TASK DETAILS —
Retype exactly, and only, the lines from the one that contains "Given: Click the Disadvantages slide title" through the final line of the entries.

THE RECORDS —
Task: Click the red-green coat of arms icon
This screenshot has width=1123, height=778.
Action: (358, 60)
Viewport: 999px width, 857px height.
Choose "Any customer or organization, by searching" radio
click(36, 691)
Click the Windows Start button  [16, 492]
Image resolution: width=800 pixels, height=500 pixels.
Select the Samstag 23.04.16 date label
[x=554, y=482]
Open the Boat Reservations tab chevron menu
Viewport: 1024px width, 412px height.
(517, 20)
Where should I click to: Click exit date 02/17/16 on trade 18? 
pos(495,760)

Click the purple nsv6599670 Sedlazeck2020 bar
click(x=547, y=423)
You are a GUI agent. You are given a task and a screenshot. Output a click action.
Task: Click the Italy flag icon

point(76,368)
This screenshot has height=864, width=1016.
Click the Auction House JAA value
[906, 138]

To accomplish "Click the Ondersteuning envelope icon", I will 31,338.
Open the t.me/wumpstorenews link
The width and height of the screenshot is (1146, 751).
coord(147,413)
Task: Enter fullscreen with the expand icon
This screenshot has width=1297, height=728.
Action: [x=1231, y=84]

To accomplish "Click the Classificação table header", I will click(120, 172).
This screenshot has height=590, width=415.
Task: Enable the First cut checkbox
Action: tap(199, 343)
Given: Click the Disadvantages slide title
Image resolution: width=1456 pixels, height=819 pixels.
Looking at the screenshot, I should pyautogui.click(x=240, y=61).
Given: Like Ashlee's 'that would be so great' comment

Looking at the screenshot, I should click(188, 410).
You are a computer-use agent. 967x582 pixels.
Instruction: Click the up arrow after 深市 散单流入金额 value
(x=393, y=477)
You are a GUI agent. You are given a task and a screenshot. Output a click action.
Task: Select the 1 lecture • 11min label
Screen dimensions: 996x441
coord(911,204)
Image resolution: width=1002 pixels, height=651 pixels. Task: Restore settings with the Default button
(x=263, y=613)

YOUR RESPONSE —
Given: Click the Disadvantages slide title
Image resolution: width=1456 pixels, height=819 pixels.
Looking at the screenshot, I should pyautogui.click(x=240, y=61).
Given: Like Ashlee's 'that would be so great' comment

Looking at the screenshot, I should click(188, 410).
You are a computer-use agent. 967x582 pixels.
Instruction: Click the up arrow after 深市 散单流入金额 value
(x=393, y=477)
You are a GUI agent. You are given a task and a screenshot. Output a click action.
Task: Select the 1 lecture • 11min label
Screen dimensions: 996x441
coord(911,204)
Image resolution: width=1002 pixels, height=651 pixels. Task: Restore settings with the Default button
(x=263, y=613)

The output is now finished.